Kay Consales is listed as the grievant in this matter.

Nellie Durso was respondent's client for many years. On March 9, 2005, on Durso's behalf, respondent established the Durso Family Trust (the trust). The trust named respondent as trustee and provided that he was to administer and manage the trust funds until Durso's death, at which time he would have "the absolute power and discretion to dispose of the assets of the Trust as he deems appropriate under the circumstances presented to him at the time of [Durso's] death." The trust document, which Durso executed and which was notarized by a notary public, provided as follows:

Durso passed away, on September 15, 2010, at the age of ninety-nine.

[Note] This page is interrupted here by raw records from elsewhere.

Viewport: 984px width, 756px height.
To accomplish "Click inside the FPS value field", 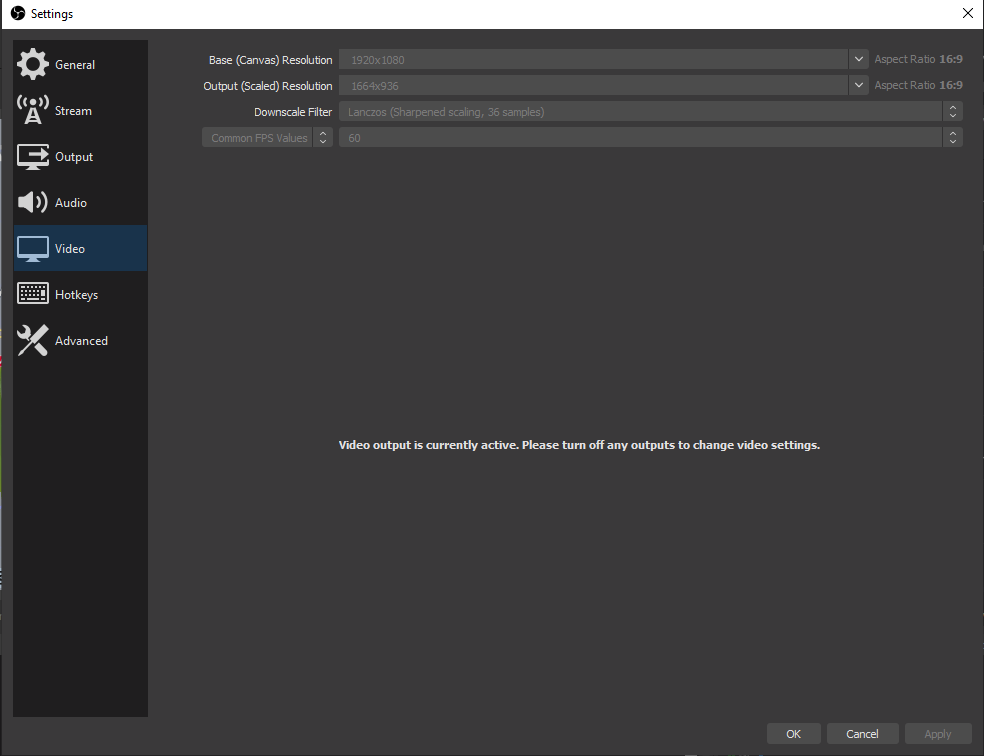I will tap(640, 137).
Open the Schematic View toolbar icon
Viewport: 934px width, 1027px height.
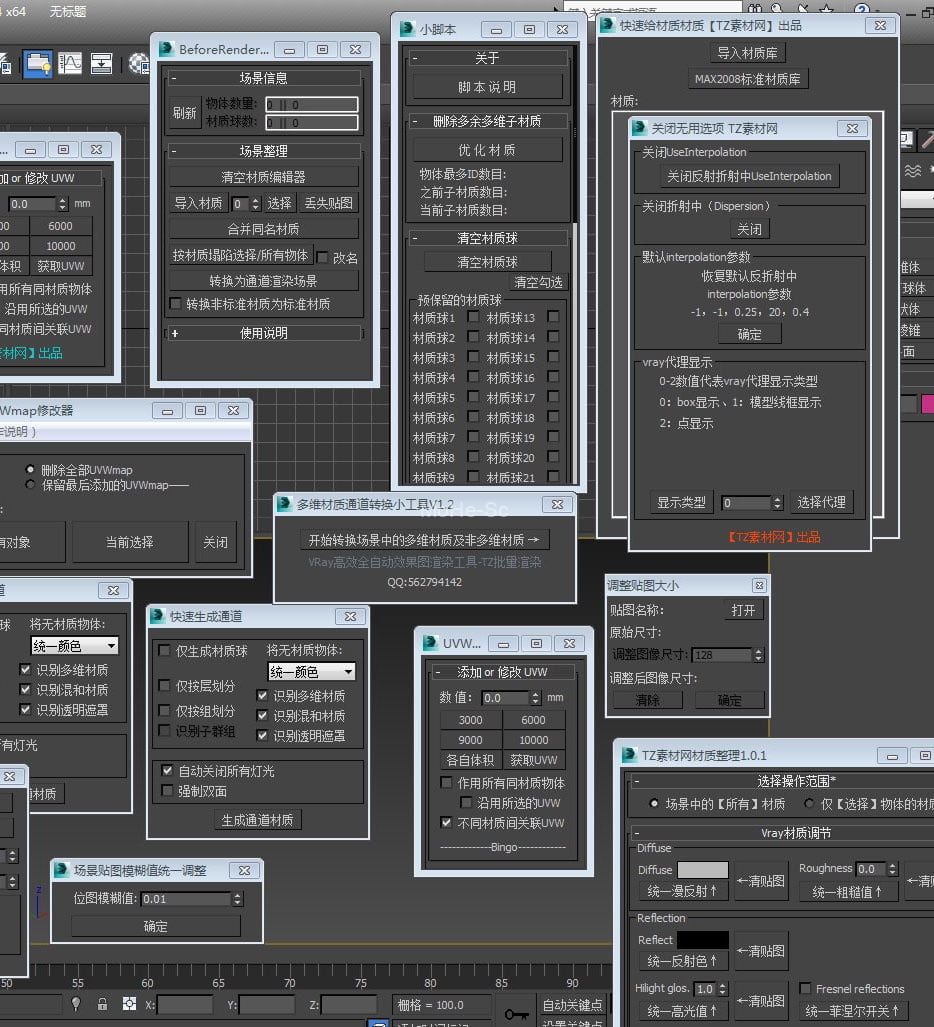pos(102,64)
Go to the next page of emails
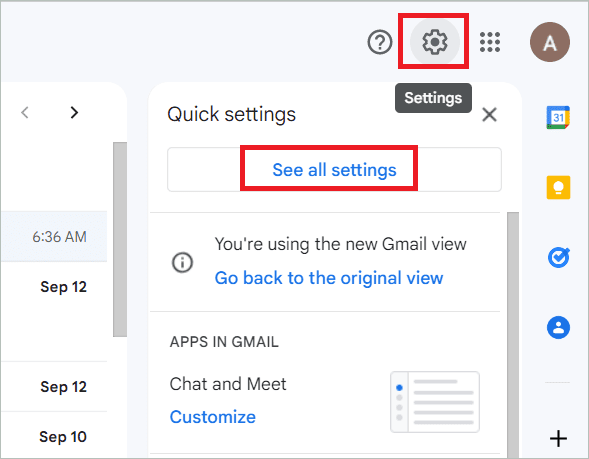589x459 pixels. (x=74, y=112)
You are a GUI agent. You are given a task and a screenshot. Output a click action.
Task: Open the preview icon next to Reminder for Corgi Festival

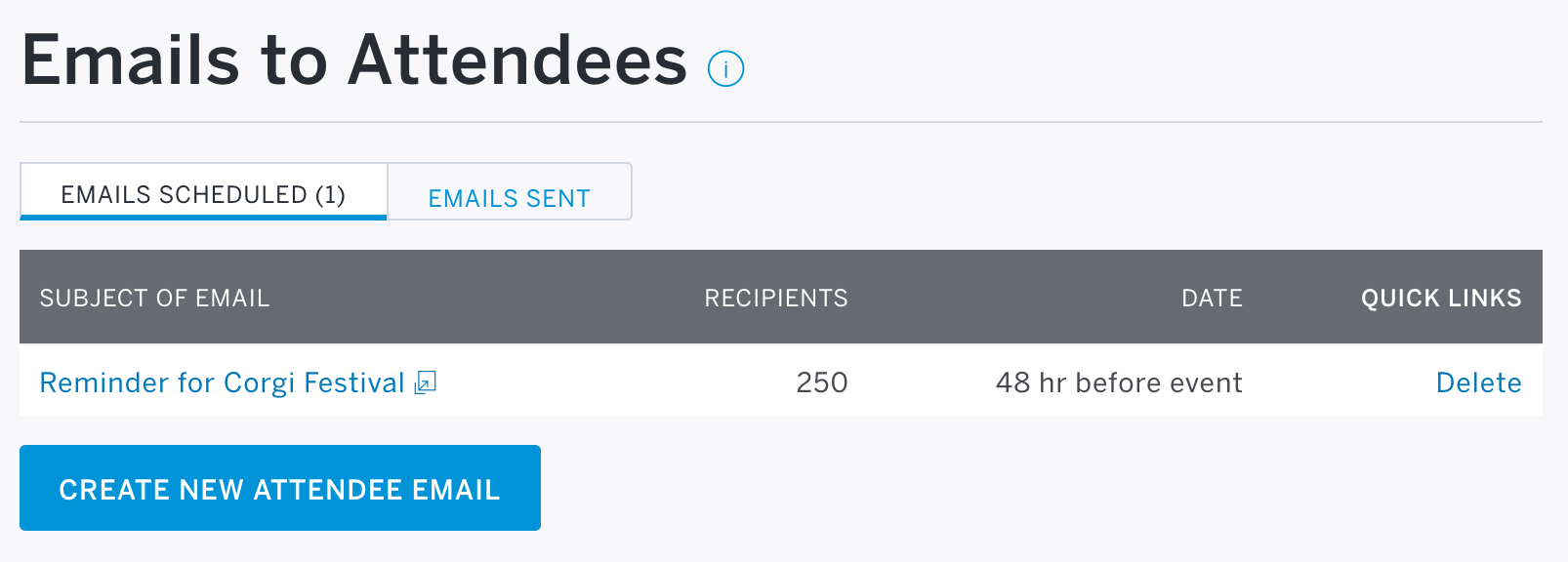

SEVENTH: Trustee' POWERS [sic]. In addition to those powers otherwise authorized by law, the Trustee shall have the following powers:
A. To invest and reinvest the principal of the Trust estate in such stocks, bonds[,] mortgages, promissory notes, loans and other securities as may be decided on by the Trustee, and such investment to be [sic] in the sole discretion of said Trustee.

B. To sell, assign, transfer and convey any security or property held in the Trust estate at such time and price and upon such terms and conditions, including terms of credit, as it may determine.

[Ex.1¶7].

Respondent, therefore, had full control over the trust assets, which included approximately $675,000 from the October 16, 2006 sale of Durso's Toms River, New Jersey, real estate.

In his capacity as trustee, respondent invested Durso's assets and made loans to himself, to his limited liability companies, and to his other clients. He did not provide either Durso or any of the estate or trust beneficiaries with advance notice of these loans.

In June 2007, respondent represented Albert Venezio, in a lawsuit filed by his brother, Frank, over property they owned jointly in Lavellette, New Jersey. The case was settled. The July 20, 2007 order reciting the terms of the settlement provided, in part, that (1) Albert was to obtain financing of not less than $400,000 to purchase Frank's interest in the property; (2) respondent was to hold the funds in his trust account until title to the property was transferred to Albert; and (3) respondent was to provide Frank's attorney, Thomas Vitale, with proof of financing by August 12, 2007.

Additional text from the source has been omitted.